In the coming decades, doctors expect to see an unprecedented number of dementia patients—with Alzheimer’s leading the way. But making an accurate diagnosis is a challenge because symptoms vary in different people.

As part of an increasingly busy research area at the University, two neuroscience studies may help doctors more accurately assess, predict, and monitor cognitive changes. One uses artificial intelligence to predict the onset of dementia, and another uses an online test to track a patient’s progress.

“Patients walk in and doctors have to try to understand where they fall on the dementia spectrum,” says Vijaya B. Kolachalama, an associate professor of medicine and expert on using computers to aid medical diagnoses.
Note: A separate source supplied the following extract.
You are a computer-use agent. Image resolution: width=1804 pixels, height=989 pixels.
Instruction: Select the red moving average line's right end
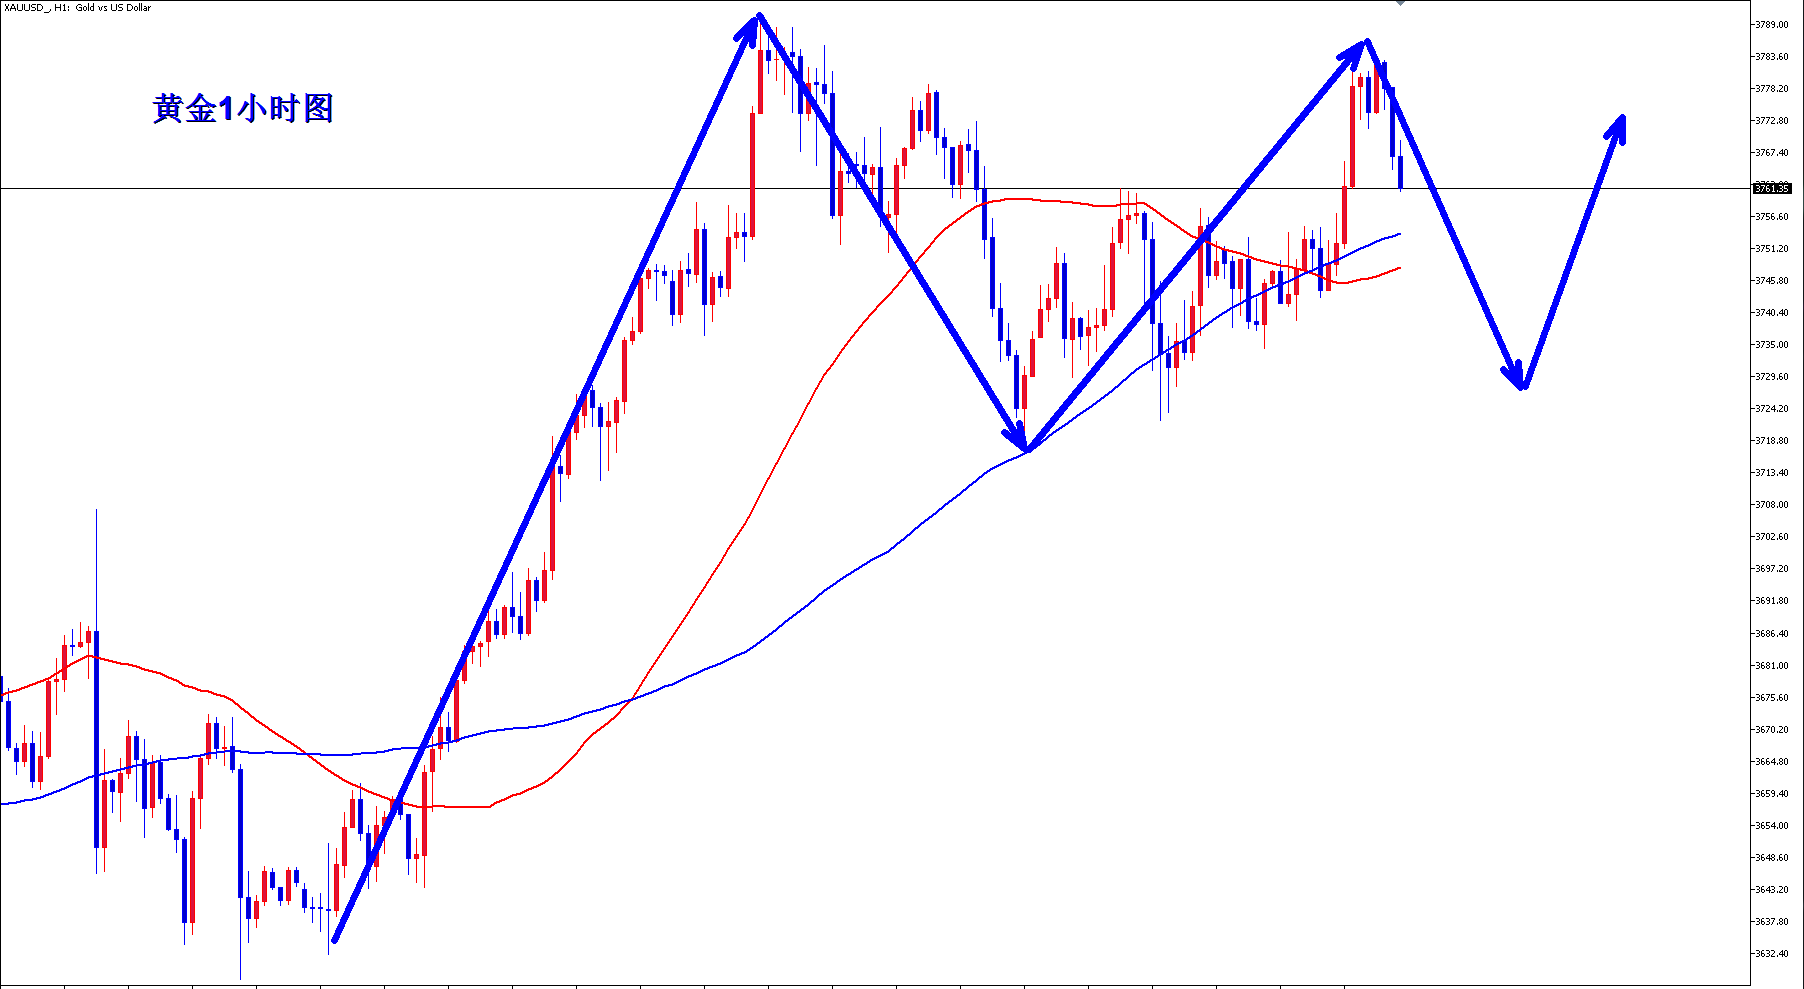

Kolachalama’s research team, including Rhoda Au, a professor of epidemiology, anatomy, and neurobiology, and the director of neuropsychology at the Framingham Heart Study, developed a deep-learning algorithm that assesses and identifies if a person’s memory loss is due to Alzheimer’s disease or other dementias. And the algorithm has been matching or outperforming clinicians’ success in diagnosing. Their latest research was published in June 2022 in Nature Communications.

BU researchers have built a computer model that can recognize Alzheimer’s and related dementias from brain scans.

While Kolachalama hopes to speed up diagnosis, Andrey Vyshedskiy, a neuroscientist and Metropolitan College lecturer, wants to enable doctors and patients to track cognitive level over time more effectively. He helped develop the Boston Cognitive Assessment, an innovative, free, online test that gives results in minutes and can be used to monitor memory and cognition over weeks and months.

Vyshedskiy and his team completed a control study of 400 patients—50 with clinically diagnosed Alzheimer’s or mild dementia—to validate the accuracy of the testing platform. The results were published in March 2022 in BMC Neurology.

“People get really anxious about their memory and brain health,” he says, “so this is a way to check themselves and establish a baseline.”

Each year, as millions around the world grapple with the heart-wrenching realization that someone they love has dementia, such tools may improve understanding and illuminate the path toward a cure.